Physician Augustus Bozzi Granville was born Agostino Bozzi in Milan on 7 October 1783 (Granville was the name of his Cornish grandfather on his mother’s side which he assumed in 1805). He entered the University of Pavia to study medicine in 1799, by then already an ardent republican. Bozzi next set out to travel around the Mediterranean.
In 1806 he arrived in Lisbon, where he obtained an appointment as surgeon to the British Navy, a position he filled until 1813. He converted to Anglicanism about 1809. During 1814/5 he lectured on chemistry at the School of Medicine, Great Windmill Street, losing his sense of smell as a result of an accident with chlorine gas. He closely followed the political situation in Italy writing reports for L’Italico (1813/4), a journal he managed in London.

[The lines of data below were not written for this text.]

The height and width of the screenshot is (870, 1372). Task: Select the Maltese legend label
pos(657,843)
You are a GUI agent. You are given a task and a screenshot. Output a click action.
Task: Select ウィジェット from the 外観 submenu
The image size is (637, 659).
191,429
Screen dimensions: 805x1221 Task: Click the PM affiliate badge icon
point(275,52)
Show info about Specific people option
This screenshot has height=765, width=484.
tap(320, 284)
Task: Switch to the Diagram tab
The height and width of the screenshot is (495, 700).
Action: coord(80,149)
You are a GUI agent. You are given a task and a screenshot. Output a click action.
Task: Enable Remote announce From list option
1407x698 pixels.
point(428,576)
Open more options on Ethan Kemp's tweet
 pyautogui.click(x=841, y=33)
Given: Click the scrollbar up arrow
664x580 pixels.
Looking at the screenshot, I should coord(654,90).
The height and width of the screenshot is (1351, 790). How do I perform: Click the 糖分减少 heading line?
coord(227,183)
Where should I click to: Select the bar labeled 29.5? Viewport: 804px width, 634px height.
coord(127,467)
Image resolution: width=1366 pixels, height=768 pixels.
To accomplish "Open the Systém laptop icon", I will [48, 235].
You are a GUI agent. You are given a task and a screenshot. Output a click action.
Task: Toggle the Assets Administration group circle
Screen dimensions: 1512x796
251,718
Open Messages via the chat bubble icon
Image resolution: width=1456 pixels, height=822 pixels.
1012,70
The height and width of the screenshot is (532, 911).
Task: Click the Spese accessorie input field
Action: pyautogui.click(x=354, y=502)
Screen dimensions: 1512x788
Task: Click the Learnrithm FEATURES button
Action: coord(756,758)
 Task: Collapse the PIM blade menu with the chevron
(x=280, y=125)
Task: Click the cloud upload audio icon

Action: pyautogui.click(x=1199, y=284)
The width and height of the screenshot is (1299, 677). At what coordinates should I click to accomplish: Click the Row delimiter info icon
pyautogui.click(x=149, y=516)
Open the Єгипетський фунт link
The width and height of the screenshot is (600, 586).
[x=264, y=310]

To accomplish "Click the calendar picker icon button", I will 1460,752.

In 1818 he established a practice in Savile Row and became physician to the Westminster General Dispensary. He is credited with carrying out the first medical autopsy on an Egyptian mummy which he described to the Royal Society in 1825. In 1836/7 he advocated a plan for purifying the River Thames, and his Catechism of Health, or, Simple Rules for the Preservation of Health and the Attainment of Long Life (1832) was aimed at the prevention of cholera. He published several books on spas and sea-bathing resorts, of which The Spas of Germany (1837) and The Spas of England (1841) were the most famous. He died in March 1872. A catalogue of the contents of his library is held at the Bodleian Library, Oxford.